Революция была разноцветной, как кожа кубинцев, каждый находил в ней что-то свое. Суровость барбудос не казалась жестокостью, хотя все понимали, что на войне как на войне. Но разве могли быть жестоки парни, танцующие хабанеру, гуахиру-сон, гуарачу и румбу. В какой еще стране прощальное письмо Че, покинувшего Кубу, чтобы умереть на поле боя, могло войти в ткань томительной песни "Hasta siempre Comandante".
Революция очистила Кубу от всякого декадентства вроде джаза. Но это единственная из революций, провозгласившая своим официальным стилем модернизм — и никакого соцреализма. И конечно, несмотря на двухлетнее, в приказном порядке, воздержание повстанцев в горах Сьерра-Маэстры и чудесное перевоплощение проституток в работниц кооперативов, она была безумно сексуальна. Гавана — город искушений, как с ними ни борись: кусты под огромной статуей Христа в январе 1959 года превратились в массовое место свиданий спустившихся с гор бойцов и столичных девушек.
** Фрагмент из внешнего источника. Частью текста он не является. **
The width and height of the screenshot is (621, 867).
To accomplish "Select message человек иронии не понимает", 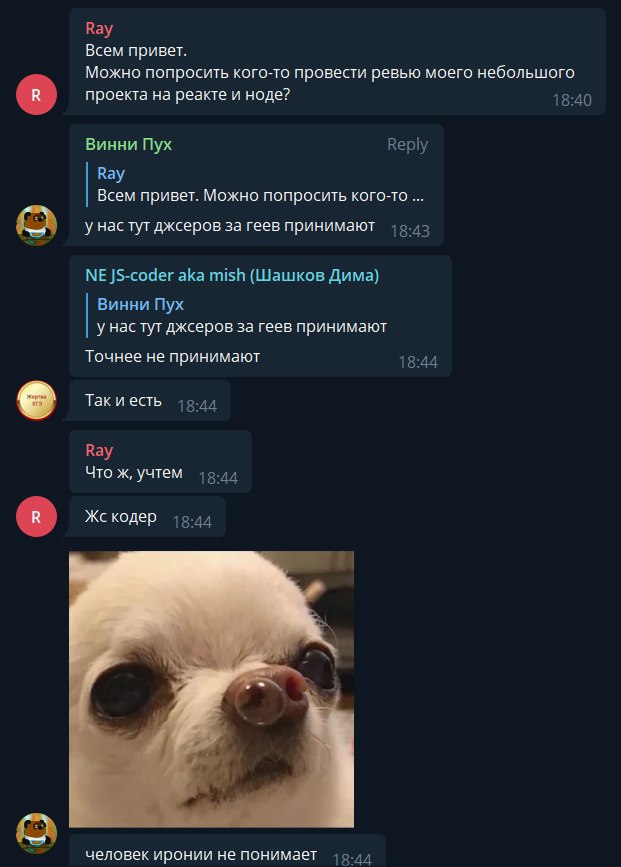I will (x=227, y=852).
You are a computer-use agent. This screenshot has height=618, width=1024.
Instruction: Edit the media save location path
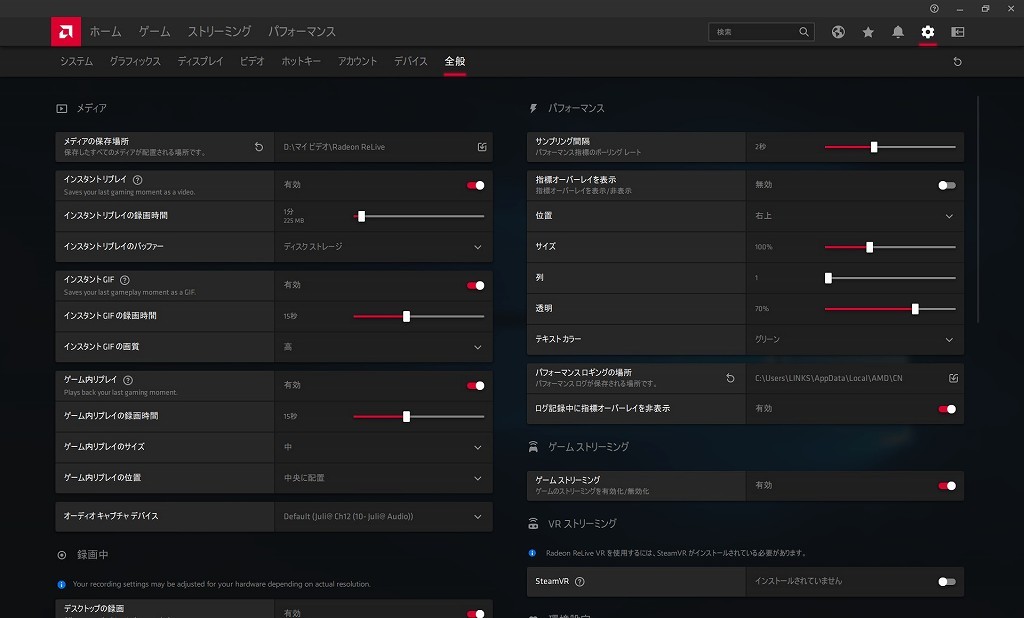pyautogui.click(x=482, y=147)
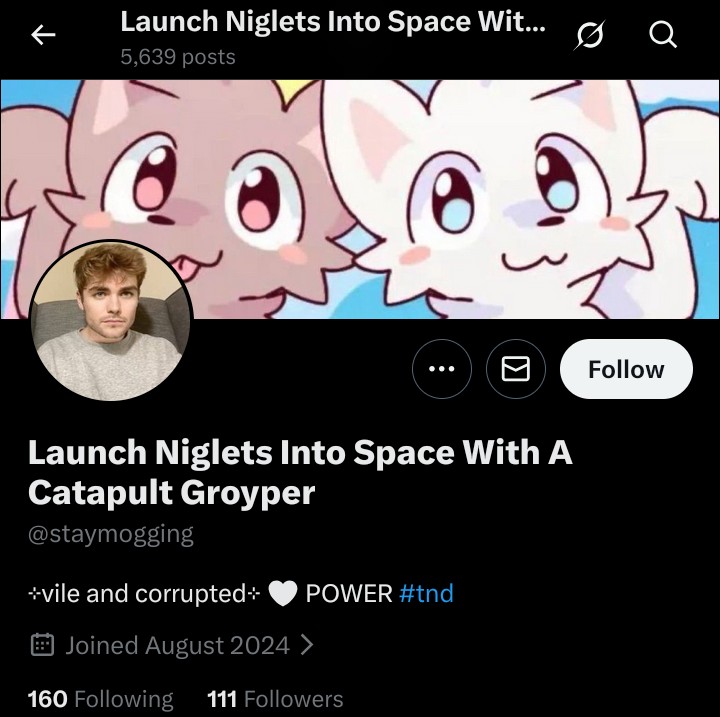Click the @staymogging handle text

point(111,534)
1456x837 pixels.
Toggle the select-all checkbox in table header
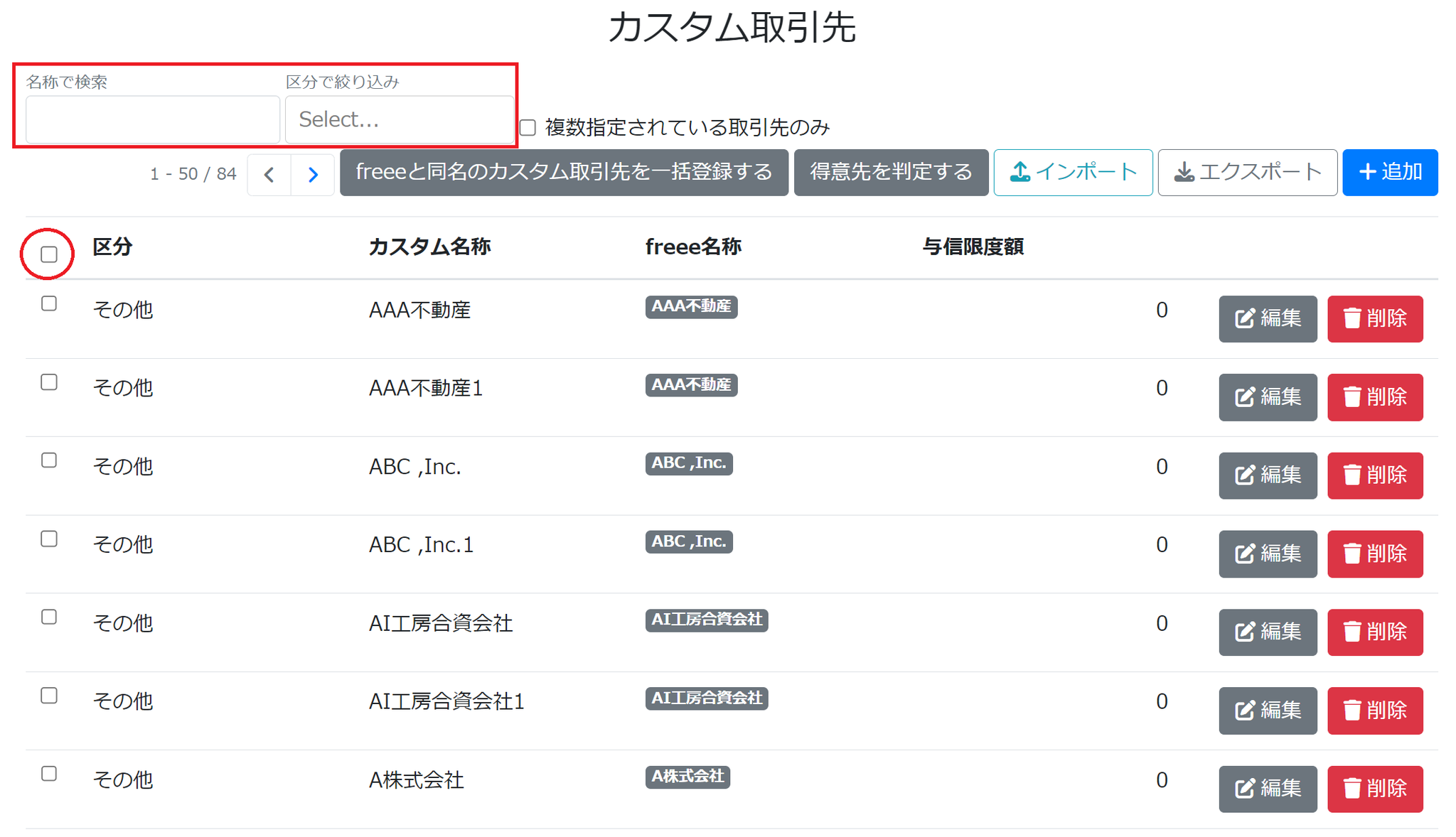point(49,254)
В общем, пафос революции отлично выразила реклама пива "Полар" с изображением крестьянина-гуахиро, собирающего тростник. Текст начинался так: "Пора приниматься за работу!". А заканчивался (пропустим патетические возгласы о свободе и созидании) так: "А после работы пора приниматься за "Полар"!".
Но при этом все было безумно серьезно и жертвенно. Кубинская революция — последняя, ощущавшая себя прологом мировой. Эта история еще не закончилась — спросите у субкоманданте Маркоса, Уго Чавеса и Евы Моралеса. Революционеры, взявшие власть, чаще готовы убивать, чем умирать — Че опроверг этот тезис, и не он один. Тысячи кубинских врачей и учителей по всему миру рисковали жизнью. Герой-генерал Арнальдо Очоа (в 1989 году его, увы, расстреляют за торговлю кокаином) вел кубинский экспедиционный корпус, отбросивший белых наемников от ангольской столицы Луанды.
Даже издатель Джанджакомо Фельтринелли, купивший у Альберто Корды и безбожно растиражировавший фотографию Че, не устоял перед обаянием команданте, создал в Италии Группы партизанского действия и погиб, по официальной версии, подорвавшись на собственной взрывчатке. (Подробнее в материале "Логово бунтаря")
По иронии истории мировую революцию совершил именно он, а не Че. Революцию в потреблении. Немыслимо, чтобы десятки миллионов людей напялили футболки с Троцким, Тито, Мао или Долорес Ибаррури. А Че воплотился в тату Марадоны и Майка Тайсона, колу El Che, футболку принца Гарри, подвеску Джонни Деппа, постер в комнате Мунтадхара ам-Зейди — метателя ботинок в Джорджа Буша, очки от Жан-Поля Готье, обложки альбома Дэвида Боуи и Мадонны, и даже стал любовником аргентинской первой леди в "Эвите" Эндрю Ллойда Уэббера "Эвита".
Впрочем, не стоит сетовать об этом. Потребление — это гедонизм, а кубинская революция обречена остаться в истории как самая гедонистическая изо всех революций.